| Task instructions |
Turn every line of the items below into a numbered list, leaving out blank lines.

[Begin Exercise materials]

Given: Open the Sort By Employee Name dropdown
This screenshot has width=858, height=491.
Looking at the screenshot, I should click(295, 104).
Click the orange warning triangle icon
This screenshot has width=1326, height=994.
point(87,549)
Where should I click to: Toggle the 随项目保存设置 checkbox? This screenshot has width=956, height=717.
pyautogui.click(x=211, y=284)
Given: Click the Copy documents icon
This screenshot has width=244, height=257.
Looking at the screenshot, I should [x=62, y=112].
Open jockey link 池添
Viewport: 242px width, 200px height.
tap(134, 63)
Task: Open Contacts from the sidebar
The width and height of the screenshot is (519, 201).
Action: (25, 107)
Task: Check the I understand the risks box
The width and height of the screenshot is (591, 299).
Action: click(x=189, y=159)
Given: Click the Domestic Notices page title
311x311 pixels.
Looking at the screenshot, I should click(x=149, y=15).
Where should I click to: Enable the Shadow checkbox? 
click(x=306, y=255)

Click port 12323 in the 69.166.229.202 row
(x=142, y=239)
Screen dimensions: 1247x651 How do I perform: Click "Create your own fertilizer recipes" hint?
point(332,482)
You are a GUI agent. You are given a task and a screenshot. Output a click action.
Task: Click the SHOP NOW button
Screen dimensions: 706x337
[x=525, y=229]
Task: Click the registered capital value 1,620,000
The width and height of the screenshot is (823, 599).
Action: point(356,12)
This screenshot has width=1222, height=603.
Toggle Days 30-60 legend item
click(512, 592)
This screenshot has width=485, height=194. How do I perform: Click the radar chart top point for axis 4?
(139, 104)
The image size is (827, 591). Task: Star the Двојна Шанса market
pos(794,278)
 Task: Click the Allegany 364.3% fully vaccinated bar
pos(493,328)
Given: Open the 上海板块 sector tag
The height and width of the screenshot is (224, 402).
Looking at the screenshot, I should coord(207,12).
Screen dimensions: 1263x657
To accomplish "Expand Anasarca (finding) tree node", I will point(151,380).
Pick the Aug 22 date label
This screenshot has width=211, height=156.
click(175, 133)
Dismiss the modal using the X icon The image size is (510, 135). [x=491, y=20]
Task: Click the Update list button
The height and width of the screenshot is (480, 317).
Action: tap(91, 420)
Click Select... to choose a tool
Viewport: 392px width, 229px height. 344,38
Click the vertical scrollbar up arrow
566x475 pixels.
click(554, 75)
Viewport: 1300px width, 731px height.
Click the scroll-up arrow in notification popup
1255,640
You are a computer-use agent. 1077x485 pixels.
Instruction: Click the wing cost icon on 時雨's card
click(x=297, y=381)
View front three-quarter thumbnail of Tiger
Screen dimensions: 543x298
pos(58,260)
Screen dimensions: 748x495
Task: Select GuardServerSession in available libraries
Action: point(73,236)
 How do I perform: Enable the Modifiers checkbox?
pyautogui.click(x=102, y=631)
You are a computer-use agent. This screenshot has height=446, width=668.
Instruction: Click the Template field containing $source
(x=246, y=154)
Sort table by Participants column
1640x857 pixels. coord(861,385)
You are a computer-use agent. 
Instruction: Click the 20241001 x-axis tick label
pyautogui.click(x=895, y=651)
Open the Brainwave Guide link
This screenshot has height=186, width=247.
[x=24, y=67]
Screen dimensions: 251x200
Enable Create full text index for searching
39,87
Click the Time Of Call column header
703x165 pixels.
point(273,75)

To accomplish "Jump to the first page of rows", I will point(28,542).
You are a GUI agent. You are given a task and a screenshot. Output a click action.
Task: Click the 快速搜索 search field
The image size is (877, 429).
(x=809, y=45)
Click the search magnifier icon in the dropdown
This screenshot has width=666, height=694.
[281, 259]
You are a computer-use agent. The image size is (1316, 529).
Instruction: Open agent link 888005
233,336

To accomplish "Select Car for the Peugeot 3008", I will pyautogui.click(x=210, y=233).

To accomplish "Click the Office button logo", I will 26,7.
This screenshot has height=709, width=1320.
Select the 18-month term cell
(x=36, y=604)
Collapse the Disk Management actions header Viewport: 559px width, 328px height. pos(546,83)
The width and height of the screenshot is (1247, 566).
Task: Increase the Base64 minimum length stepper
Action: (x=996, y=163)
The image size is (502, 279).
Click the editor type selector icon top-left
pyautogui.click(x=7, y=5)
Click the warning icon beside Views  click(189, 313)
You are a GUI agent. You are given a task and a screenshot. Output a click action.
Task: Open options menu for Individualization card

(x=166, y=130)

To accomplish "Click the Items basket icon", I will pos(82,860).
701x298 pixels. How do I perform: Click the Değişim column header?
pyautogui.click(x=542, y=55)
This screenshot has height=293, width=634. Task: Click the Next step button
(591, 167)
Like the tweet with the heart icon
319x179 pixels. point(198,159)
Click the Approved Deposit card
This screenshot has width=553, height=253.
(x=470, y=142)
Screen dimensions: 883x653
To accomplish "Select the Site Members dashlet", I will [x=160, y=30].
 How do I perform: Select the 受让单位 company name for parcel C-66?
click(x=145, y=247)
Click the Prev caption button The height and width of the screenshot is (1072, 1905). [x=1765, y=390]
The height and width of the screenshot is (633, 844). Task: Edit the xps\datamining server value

[End Exercise materials]

| Answer for this exercise |
1. Given: Open the Sort By Employee Name dropdown
2. This screenshot has width=858, height=491.
3. Looking at the screenshot, I should click(295, 104).
4. Click the orange warning triangle icon
5. This screenshot has width=1326, height=994.
6. point(87,549)
7. Where should I click to: Toggle the 随项目保存设置 checkbox? This screenshot has width=956, height=717.
8. pyautogui.click(x=211, y=284)
9. Given: Click the Copy documents icon
10. This screenshot has width=244, height=257.
11. Looking at the screenshot, I should [x=62, y=112].
12. Open jockey link 池添
13. Viewport: 242px width, 200px height.
14. tap(134, 63)
15. Task: Open Contacts from the sidebar
16. The width and height of the screenshot is (519, 201).
17. Action: (25, 107)
18. Task: Check the I understand the risks box
19. The width and height of the screenshot is (591, 299).
20. Action: click(x=189, y=159)
21. Given: Click the Domestic Notices page title
22. 311x311 pixels.
23. Looking at the screenshot, I should click(x=149, y=15).
24. Where should I click to: Enable the Shadow checkbox? 
25. click(x=306, y=255)
26. Click port 12323 in the 69.166.229.202 row
27. (x=142, y=239)
28. Screen dimensions: 1247x651 How do I perform: Click "Create your own fertilizer recipes" hint?
29. point(332,482)
30. You are a GUI agent. You are given a task and a screenshot. Output a click action.
31. Task: Click the SHOP NOW button
32. Screen dimensions: 706x337
33. [x=525, y=229]
34. Task: Click the registered capital value 1,620,000
35. The width and height of the screenshot is (823, 599).
36. Action: point(356,12)
37. This screenshot has width=1222, height=603.
38. Toggle Days 30-60 legend item
39. click(512, 592)
40. This screenshot has width=485, height=194. How do I perform: Click the radar chart top point for axis 4?
41. (139, 104)
42. The image size is (827, 591). Task: Star the Двојна Шанса market
43. pos(794,278)
44.  Task: Click the Allegany 364.3% fully vaccinated bar
45. pos(493,328)
46. Given: Open the 上海板块 sector tag
47. The height and width of the screenshot is (224, 402).
48. Looking at the screenshot, I should coord(207,12).
49. Screen dimensions: 1263x657
50. To accomplish "Expand Anasarca (finding) tree node", I will point(151,380).
51. Pick the Aug 22 date label
52. This screenshot has width=211, height=156.
53. click(175, 133)
54. Dismiss the modal using the X icon The image size is (510, 135). [x=491, y=20]
55. Task: Click the Update list button
56. The height and width of the screenshot is (480, 317).
57. Action: tap(91, 420)
58. Click Select... to choose a tool
59. Viewport: 392px width, 229px height. 344,38
60. Click the vertical scrollbar up arrow
61. 566x475 pixels.
62. click(554, 75)
63. Viewport: 1300px width, 731px height.
64. Click the scroll-up arrow in notification popup
65. 1255,640
66. You are a computer-use agent. 1077x485 pixels.
67. Instruction: Click the wing cost icon on 時雨's card
68. click(x=297, y=381)
69. View front three-quarter thumbnail of Tiger
70. Screen dimensions: 543x298
71. pos(58,260)
72. Screen dimensions: 748x495
73. Task: Select GuardServerSession in available libraries
74. Action: point(73,236)
75.  How do I perform: Enable the Modifiers checkbox?
76. pyautogui.click(x=102, y=631)
77. You are a computer-use agent. This screenshot has height=446, width=668.
78. Instruction: Click the Template field containing $source
79. (x=246, y=154)
80. Sort table by Participants column
81. 1640x857 pixels. coord(861,385)
82. You are a computer-use agent. 
83. Instruction: Click the 20241001 x-axis tick label
84. pyautogui.click(x=895, y=651)
85. Open the Brainwave Guide link
86. This screenshot has height=186, width=247.
87. [x=24, y=67]
88. Screen dimensions: 251x200
89. Enable Create full text index for searching
90. 39,87
91. Click the Time Of Call column header
92. 703x165 pixels.
93. point(273,75)
94. To accomplish "Jump to the first page of rows", I will point(28,542).
95. You are a GUI agent. You are given a task and a screenshot. Output a click action.
96. Task: Click the 快速搜索 search field
97. The image size is (877, 429).
98. (x=809, y=45)
99. Click the search magnifier icon in the dropdown
100. This screenshot has width=666, height=694.
101. [281, 259]
102. You are a computer-use agent. The image size is (1316, 529).
103. Instruction: Open agent link 888005
104. 233,336
105. To accomplish "Select Car for the Peugeot 3008", I will pyautogui.click(x=210, y=233).
106. To accomplish "Click the Office button logo", I will 26,7.
107. This screenshot has height=709, width=1320.
108. Select the 18-month term cell
109. (x=36, y=604)
110. Collapse the Disk Management actions header Viewport: 559px width, 328px height. pos(546,83)
111. The width and height of the screenshot is (1247, 566).
112. Task: Increase the Base64 minimum length stepper
113. Action: (x=996, y=163)
114. The image size is (502, 279).
115. Click the editor type selector icon top-left
116. pyautogui.click(x=7, y=5)
117. Click the warning icon beside Views  click(189, 313)
118. You are a GUI agent. You are given a task and a screenshot. Output a click action.
119. Task: Open options menu for Individualization card
120. (x=166, y=130)
121. To accomplish "Click the Items basket icon", I will pos(82,860).
122. 701x298 pixels. How do I perform: Click the Değişim column header?
123. pyautogui.click(x=542, y=55)
124. This screenshot has height=293, width=634. Task: Click the Next step button
125. (591, 167)
126. Like the tweet with the heart icon
127. 319x179 pixels. point(198,159)
128. Click the Approved Deposit card
129. This screenshot has width=553, height=253.
130. (x=470, y=142)
131. Screen dimensions: 883x653
132. To accomplish "Select the Site Members dashlet", I will [x=160, y=30].
133.  How do I perform: Select the 受让单位 company name for parcel C-66?
134. click(x=145, y=247)
135. Click the Prev caption button The height and width of the screenshot is (1072, 1905). [x=1765, y=390]
136. The height and width of the screenshot is (633, 844). Task: Edit the xps\datamining server value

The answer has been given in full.